» Task objective
Retrieve all lines below that have the string "right".

Dataset entries
-- Opening Marker --
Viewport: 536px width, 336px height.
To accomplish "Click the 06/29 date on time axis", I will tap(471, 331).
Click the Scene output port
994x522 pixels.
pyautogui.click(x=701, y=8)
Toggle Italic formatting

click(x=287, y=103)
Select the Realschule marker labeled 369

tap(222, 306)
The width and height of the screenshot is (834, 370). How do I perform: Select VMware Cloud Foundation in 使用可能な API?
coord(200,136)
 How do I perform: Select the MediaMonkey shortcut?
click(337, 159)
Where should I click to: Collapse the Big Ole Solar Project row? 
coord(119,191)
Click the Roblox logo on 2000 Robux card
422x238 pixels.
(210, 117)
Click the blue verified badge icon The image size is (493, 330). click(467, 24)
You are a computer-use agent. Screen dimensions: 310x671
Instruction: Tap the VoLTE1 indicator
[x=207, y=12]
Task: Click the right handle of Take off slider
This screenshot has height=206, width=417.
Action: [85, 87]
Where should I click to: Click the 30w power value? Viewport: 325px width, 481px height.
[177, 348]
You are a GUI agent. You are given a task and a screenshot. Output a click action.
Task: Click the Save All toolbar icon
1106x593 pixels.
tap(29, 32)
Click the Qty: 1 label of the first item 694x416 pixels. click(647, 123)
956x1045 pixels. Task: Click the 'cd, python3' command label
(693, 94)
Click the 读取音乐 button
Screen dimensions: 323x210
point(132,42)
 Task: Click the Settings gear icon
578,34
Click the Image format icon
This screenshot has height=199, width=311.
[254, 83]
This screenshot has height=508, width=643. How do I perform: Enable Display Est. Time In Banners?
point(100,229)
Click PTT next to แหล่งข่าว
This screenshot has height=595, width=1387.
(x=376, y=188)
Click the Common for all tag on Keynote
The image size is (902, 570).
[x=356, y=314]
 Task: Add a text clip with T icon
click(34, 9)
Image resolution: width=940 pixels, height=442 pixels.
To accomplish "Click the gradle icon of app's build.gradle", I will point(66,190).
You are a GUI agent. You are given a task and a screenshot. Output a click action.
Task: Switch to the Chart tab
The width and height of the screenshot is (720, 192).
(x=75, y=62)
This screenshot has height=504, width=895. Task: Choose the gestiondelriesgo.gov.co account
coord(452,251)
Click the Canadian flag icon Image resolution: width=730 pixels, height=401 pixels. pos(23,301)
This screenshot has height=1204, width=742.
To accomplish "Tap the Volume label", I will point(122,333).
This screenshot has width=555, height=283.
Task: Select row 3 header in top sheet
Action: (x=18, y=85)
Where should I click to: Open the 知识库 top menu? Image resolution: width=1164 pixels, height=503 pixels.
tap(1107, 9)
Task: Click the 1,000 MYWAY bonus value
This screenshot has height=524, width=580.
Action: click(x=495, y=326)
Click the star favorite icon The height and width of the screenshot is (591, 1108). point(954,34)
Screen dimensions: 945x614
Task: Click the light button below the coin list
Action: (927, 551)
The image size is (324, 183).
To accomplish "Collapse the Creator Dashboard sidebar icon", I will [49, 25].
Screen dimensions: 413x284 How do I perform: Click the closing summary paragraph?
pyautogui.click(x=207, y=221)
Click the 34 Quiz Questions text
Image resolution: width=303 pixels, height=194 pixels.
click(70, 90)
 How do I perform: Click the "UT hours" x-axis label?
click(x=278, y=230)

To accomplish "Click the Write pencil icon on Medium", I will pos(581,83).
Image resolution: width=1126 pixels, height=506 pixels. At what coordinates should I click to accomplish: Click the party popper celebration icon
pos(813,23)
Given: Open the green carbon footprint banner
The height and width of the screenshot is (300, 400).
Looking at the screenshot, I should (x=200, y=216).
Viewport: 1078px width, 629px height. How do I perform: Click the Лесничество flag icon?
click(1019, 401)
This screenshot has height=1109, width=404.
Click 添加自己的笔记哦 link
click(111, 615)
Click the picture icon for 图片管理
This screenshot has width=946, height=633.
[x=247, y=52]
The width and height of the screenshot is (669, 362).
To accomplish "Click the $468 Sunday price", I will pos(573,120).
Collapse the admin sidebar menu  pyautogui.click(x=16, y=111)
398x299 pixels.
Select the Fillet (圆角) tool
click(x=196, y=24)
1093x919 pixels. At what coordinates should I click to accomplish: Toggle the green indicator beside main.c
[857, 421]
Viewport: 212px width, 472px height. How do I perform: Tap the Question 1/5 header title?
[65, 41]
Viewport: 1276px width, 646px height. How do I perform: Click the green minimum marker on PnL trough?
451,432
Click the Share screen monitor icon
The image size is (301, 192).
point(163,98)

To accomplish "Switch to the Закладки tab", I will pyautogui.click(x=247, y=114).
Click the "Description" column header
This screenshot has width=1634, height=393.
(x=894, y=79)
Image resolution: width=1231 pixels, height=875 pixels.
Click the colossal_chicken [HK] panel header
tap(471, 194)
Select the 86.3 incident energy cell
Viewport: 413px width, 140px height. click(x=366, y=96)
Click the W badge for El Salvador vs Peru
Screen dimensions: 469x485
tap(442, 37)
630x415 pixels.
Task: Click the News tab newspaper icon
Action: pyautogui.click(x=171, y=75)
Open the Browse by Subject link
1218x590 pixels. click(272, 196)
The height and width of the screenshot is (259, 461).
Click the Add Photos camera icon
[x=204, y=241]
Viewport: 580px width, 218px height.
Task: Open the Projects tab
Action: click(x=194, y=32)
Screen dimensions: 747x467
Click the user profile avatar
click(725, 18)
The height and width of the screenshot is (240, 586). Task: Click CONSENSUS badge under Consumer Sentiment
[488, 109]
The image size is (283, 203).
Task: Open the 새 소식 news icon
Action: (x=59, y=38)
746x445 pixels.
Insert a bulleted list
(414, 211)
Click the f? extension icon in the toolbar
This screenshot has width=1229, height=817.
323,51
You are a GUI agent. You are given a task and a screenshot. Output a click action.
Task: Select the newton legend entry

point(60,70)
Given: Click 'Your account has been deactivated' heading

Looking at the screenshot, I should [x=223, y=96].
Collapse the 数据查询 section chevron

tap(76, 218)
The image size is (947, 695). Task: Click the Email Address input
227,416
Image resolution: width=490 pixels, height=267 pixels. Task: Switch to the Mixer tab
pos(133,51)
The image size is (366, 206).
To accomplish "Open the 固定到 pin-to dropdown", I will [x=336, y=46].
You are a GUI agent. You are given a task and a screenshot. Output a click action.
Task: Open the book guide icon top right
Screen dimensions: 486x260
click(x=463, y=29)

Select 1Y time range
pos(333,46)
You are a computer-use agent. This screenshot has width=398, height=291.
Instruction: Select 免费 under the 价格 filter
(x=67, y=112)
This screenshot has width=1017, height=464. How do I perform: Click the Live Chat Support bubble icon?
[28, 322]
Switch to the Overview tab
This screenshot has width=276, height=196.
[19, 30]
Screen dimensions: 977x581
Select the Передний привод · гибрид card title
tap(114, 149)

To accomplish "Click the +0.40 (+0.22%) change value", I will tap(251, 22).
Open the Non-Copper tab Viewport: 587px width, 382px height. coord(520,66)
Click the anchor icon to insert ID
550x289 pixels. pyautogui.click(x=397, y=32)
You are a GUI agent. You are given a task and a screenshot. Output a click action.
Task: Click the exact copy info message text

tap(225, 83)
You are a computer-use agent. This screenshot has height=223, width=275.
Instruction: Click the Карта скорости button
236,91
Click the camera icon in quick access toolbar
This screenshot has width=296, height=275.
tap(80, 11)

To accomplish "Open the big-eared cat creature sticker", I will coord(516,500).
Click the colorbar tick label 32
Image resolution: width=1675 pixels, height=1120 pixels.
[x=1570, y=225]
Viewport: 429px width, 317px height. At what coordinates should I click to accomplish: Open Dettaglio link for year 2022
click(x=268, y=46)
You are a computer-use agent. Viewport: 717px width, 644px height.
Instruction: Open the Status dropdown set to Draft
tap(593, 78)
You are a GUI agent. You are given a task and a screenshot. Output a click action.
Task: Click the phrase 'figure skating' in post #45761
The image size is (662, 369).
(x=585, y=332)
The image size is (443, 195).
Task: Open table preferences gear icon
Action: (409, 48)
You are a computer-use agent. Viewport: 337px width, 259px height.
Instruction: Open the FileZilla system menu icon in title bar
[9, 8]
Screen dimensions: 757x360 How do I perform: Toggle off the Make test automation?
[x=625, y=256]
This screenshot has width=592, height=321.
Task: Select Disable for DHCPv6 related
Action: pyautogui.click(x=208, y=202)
-- Closing Marker --
» Response to this exercise
Task: Click the right handle of Take off slider
Task: Open the book guide icon top right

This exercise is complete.